Every record below, from the first line to the last, is to be set down again exactly.

[Start of section]

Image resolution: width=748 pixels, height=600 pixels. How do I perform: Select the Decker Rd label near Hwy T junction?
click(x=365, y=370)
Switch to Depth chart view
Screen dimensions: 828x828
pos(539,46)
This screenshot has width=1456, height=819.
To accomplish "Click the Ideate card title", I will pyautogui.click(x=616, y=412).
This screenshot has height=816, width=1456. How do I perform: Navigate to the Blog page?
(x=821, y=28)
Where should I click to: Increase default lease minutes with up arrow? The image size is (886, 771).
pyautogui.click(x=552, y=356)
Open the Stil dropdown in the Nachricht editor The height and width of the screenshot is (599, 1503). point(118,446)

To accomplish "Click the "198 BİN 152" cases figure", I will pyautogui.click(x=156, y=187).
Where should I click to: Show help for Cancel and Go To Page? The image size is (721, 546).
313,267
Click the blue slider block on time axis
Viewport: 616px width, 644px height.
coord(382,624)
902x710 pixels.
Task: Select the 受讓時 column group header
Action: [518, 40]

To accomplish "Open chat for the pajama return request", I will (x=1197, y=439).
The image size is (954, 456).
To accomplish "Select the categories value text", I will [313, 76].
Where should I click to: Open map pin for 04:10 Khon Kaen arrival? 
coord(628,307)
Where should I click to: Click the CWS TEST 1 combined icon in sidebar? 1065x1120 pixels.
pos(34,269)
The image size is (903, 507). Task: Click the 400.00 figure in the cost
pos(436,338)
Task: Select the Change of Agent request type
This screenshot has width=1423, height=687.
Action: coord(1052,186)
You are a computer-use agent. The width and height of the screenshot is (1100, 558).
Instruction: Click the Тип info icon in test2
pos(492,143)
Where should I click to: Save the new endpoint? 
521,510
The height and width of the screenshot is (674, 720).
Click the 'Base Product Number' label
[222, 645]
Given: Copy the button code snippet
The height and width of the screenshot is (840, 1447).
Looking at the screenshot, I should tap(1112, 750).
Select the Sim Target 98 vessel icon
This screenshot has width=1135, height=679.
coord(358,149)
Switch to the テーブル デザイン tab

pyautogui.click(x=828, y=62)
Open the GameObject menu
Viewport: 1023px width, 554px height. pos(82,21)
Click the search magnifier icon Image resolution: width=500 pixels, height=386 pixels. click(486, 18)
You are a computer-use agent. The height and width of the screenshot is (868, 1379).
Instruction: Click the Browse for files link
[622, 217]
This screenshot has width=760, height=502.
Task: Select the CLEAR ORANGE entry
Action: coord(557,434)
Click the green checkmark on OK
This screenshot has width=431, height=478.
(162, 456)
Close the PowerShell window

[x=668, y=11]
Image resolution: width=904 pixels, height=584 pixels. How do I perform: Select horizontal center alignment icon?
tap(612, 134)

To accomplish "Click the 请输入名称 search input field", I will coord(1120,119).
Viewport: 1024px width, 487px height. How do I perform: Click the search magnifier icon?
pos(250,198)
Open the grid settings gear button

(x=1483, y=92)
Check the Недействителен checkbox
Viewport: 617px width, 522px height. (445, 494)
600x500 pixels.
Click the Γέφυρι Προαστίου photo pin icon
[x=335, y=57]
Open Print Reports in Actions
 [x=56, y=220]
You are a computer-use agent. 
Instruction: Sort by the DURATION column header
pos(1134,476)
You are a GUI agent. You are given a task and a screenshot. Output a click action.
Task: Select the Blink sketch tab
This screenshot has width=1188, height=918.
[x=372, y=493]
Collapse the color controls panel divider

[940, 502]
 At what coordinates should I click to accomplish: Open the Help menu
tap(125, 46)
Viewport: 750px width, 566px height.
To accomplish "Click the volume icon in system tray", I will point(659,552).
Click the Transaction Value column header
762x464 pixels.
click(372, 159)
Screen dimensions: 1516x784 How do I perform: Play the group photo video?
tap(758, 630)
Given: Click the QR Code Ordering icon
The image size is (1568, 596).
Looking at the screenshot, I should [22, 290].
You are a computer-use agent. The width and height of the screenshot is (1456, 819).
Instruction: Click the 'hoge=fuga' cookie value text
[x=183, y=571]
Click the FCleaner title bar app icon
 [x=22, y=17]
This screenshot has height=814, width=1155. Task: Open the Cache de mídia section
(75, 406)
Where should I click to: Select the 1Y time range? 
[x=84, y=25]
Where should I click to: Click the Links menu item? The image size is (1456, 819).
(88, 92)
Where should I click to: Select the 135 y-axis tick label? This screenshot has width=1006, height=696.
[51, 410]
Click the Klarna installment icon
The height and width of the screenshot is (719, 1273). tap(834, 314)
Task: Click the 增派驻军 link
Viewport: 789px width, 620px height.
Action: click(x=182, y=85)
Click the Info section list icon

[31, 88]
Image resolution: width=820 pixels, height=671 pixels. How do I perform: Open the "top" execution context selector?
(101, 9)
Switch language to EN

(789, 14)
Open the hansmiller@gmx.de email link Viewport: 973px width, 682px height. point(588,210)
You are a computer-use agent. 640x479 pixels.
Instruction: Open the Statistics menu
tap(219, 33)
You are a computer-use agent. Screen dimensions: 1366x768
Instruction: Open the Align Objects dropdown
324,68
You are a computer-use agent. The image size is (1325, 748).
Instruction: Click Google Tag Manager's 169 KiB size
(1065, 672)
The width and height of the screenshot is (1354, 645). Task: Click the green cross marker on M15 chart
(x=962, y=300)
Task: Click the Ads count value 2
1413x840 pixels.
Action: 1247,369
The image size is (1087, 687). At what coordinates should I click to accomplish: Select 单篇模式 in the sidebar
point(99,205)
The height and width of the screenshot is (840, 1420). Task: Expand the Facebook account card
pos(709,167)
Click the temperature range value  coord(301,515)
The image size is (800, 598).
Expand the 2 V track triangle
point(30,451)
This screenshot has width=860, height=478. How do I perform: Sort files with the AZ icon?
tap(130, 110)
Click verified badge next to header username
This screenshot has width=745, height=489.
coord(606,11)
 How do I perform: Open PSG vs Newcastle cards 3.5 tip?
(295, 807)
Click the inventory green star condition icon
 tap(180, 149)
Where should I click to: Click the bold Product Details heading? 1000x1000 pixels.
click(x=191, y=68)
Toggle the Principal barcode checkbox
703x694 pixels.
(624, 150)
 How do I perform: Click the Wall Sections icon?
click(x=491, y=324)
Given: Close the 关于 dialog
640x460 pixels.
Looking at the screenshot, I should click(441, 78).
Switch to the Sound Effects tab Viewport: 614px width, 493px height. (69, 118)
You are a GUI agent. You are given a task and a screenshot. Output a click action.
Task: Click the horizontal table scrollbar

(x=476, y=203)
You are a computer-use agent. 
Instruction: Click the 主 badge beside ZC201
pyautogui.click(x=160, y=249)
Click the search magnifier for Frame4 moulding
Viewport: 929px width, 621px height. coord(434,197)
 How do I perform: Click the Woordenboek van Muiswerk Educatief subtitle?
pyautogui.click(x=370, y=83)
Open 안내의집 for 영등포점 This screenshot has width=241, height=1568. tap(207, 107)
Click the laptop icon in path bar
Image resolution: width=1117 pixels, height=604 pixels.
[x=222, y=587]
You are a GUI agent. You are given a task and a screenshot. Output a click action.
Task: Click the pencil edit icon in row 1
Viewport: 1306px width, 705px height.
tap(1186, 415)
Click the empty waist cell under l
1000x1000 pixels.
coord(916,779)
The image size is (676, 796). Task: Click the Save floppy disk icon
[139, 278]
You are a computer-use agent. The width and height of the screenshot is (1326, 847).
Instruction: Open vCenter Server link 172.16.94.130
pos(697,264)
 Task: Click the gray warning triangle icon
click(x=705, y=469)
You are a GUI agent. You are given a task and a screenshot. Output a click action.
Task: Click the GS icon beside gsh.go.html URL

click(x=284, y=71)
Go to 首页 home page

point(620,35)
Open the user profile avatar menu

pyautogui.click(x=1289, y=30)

[End of section]

• SOLUTION FOR THIS PROBLEM:
Image resolution: width=748 pixels, height=600 pixels. How do I perform: Select the Decker Rd label near Hwy T junction?
click(x=365, y=370)
Switch to Depth chart view
Screen dimensions: 828x828
pos(539,46)
This screenshot has width=1456, height=819.
To accomplish "Click the Ideate card title", I will pyautogui.click(x=616, y=412).
This screenshot has height=816, width=1456. How do I perform: Navigate to the Blog page?
(x=821, y=28)
Where should I click to: Increase default lease minutes with up arrow? The image size is (886, 771).
pyautogui.click(x=552, y=356)
Open the Stil dropdown in the Nachricht editor The height and width of the screenshot is (599, 1503). point(118,446)

To accomplish "Click the "198 BİN 152" cases figure", I will pyautogui.click(x=156, y=187).
Where should I click to: Show help for Cancel and Go To Page? The image size is (721, 546).
313,267
Click the blue slider block on time axis
Viewport: 616px width, 644px height.
coord(382,624)
902x710 pixels.
Task: Select the 受讓時 column group header
Action: [518, 40]

To accomplish "Open chat for the pajama return request", I will (x=1197, y=439).
The image size is (954, 456).
To accomplish "Select the categories value text", I will [313, 76].
Where should I click to: Open map pin for 04:10 Khon Kaen arrival? 
coord(628,307)
Where should I click to: Click the CWS TEST 1 combined icon in sidebar? 1065x1120 pixels.
pos(34,269)
The image size is (903, 507). Task: Click the 400.00 figure in the cost
pos(436,338)
Task: Select the Change of Agent request type
This screenshot has width=1423, height=687.
Action: coord(1052,186)
You are a computer-use agent. The width and height of the screenshot is (1100, 558).
Instruction: Click the Тип info icon in test2
pos(492,143)
Where should I click to: Save the new endpoint? 
521,510
The height and width of the screenshot is (674, 720).
Click the 'Base Product Number' label
[222, 645]
Given: Copy the button code snippet
The height and width of the screenshot is (840, 1447).
Looking at the screenshot, I should tap(1112, 750).
Select the Sim Target 98 vessel icon
This screenshot has width=1135, height=679.
coord(358,149)
Switch to the テーブル デザイン tab

pyautogui.click(x=828, y=62)
Open the GameObject menu
Viewport: 1023px width, 554px height. pos(82,21)
Click the search magnifier icon Image resolution: width=500 pixels, height=386 pixels. click(486, 18)
You are a computer-use agent. The height and width of the screenshot is (868, 1379).
Instruction: Click the Browse for files link
[622, 217]
This screenshot has width=760, height=502.
Task: Select the CLEAR ORANGE entry
Action: coord(557,434)
Click the green checkmark on OK
This screenshot has width=431, height=478.
(162, 456)
Close the PowerShell window

[x=668, y=11]
Image resolution: width=904 pixels, height=584 pixels. How do I perform: Select horizontal center alignment icon?
tap(612, 134)

To accomplish "Click the 请输入名称 search input field", I will coord(1120,119).
Viewport: 1024px width, 487px height. How do I perform: Click the search magnifier icon?
pos(250,198)
Open the grid settings gear button

(x=1483, y=92)
Check the Недействителен checkbox
Viewport: 617px width, 522px height. (445, 494)
600x500 pixels.
Click the Γέφυρι Προαστίου photo pin icon
[x=335, y=57]
Open Print Reports in Actions
 [x=56, y=220]
You are a computer-use agent. 
Instruction: Sort by the DURATION column header
pos(1134,476)
You are a GUI agent. You are given a task and a screenshot. Output a click action.
Task: Select the Blink sketch tab
This screenshot has width=1188, height=918.
[x=372, y=493]
Collapse the color controls panel divider

[940, 502]
 At what coordinates should I click to accomplish: Open the Help menu
tap(125, 46)
Viewport: 750px width, 566px height.
To accomplish "Click the volume icon in system tray", I will point(659,552).
Click the Transaction Value column header
762x464 pixels.
click(372, 159)
Screen dimensions: 1516x784 How do I perform: Play the group photo video?
tap(758, 630)
Given: Click the QR Code Ordering icon
The image size is (1568, 596).
Looking at the screenshot, I should [22, 290].
You are a computer-use agent. The width and height of the screenshot is (1456, 819).
Instruction: Click the 'hoge=fuga' cookie value text
[x=183, y=571]
Click the FCleaner title bar app icon
 [x=22, y=17]
This screenshot has height=814, width=1155. Task: Open the Cache de mídia section
(75, 406)
Where should I click to: Select the 1Y time range? 
[x=84, y=25]
Where should I click to: Click the Links menu item? The image size is (1456, 819).
(88, 92)
Where should I click to: Select the 135 y-axis tick label? This screenshot has width=1006, height=696.
[51, 410]
Click the Klarna installment icon
The height and width of the screenshot is (719, 1273). tap(834, 314)
Task: Click the 增派驻军 link
Viewport: 789px width, 620px height.
Action: click(x=182, y=85)
Click the Info section list icon

[31, 88]
Image resolution: width=820 pixels, height=671 pixels. How do I perform: Open the "top" execution context selector?
(101, 9)
Switch language to EN

(789, 14)
Open the hansmiller@gmx.de email link Viewport: 973px width, 682px height. point(588,210)
You are a computer-use agent. 640x479 pixels.
Instruction: Open the Statistics menu
tap(219, 33)
You are a computer-use agent. Screen dimensions: 1366x768
Instruction: Open the Align Objects dropdown
324,68
You are a computer-use agent. The image size is (1325, 748).
Instruction: Click Google Tag Manager's 169 KiB size
(1065, 672)
The width and height of the screenshot is (1354, 645). Task: Click the green cross marker on M15 chart
(x=962, y=300)
Task: Click the Ads count value 2
1413x840 pixels.
Action: 1247,369
The image size is (1087, 687). At what coordinates should I click to accomplish: Select 单篇模式 in the sidebar
point(99,205)
The height and width of the screenshot is (840, 1420). Task: Expand the Facebook account card
pos(709,167)
Click the temperature range value  coord(301,515)
The image size is (800, 598).
Expand the 2 V track triangle
point(30,451)
This screenshot has width=860, height=478. How do I perform: Sort files with the AZ icon?
tap(130, 110)
Click verified badge next to header username
This screenshot has width=745, height=489.
coord(606,11)
 How do I perform: Open PSG vs Newcastle cards 3.5 tip?
(295, 807)
Click the inventory green star condition icon
 tap(180, 149)
Where should I click to: Click the bold Product Details heading? 1000x1000 pixels.
click(x=191, y=68)
Toggle the Principal barcode checkbox
703x694 pixels.
(624, 150)
 How do I perform: Click the Wall Sections icon?
click(x=491, y=324)
Given: Close the 关于 dialog
640x460 pixels.
Looking at the screenshot, I should click(441, 78).
Switch to the Sound Effects tab Viewport: 614px width, 493px height. (69, 118)
You are a GUI agent. You are given a task and a screenshot. Output a click action.
Task: Click the horizontal table scrollbar

(x=476, y=203)
You are a computer-use agent. 
Instruction: Click the 主 badge beside ZC201
pyautogui.click(x=160, y=249)
Click the search magnifier for Frame4 moulding
Viewport: 929px width, 621px height. coord(434,197)
 How do I perform: Click the Woordenboek van Muiswerk Educatief subtitle?
pyautogui.click(x=370, y=83)
Open 안내의집 for 영등포점 This screenshot has width=241, height=1568. tap(207, 107)
Click the laptop icon in path bar
Image resolution: width=1117 pixels, height=604 pixels.
[x=222, y=587]
You are a GUI agent. You are given a task and a screenshot. Output a click action.
Task: Click the pencil edit icon in row 1
Viewport: 1306px width, 705px height.
tap(1186, 415)
Click the empty waist cell under l
1000x1000 pixels.
coord(916,779)
The image size is (676, 796). Task: Click the Save floppy disk icon
[139, 278]
You are a computer-use agent. The width and height of the screenshot is (1326, 847).
Instruction: Open vCenter Server link 172.16.94.130
pos(697,264)
 Task: Click the gray warning triangle icon
click(x=705, y=469)
You are a GUI agent. You are given a task and a screenshot. Output a click action.
Task: Click the GS icon beside gsh.go.html URL

click(x=284, y=71)
Go to 首页 home page

point(620,35)
Open the user profile avatar menu

pyautogui.click(x=1289, y=30)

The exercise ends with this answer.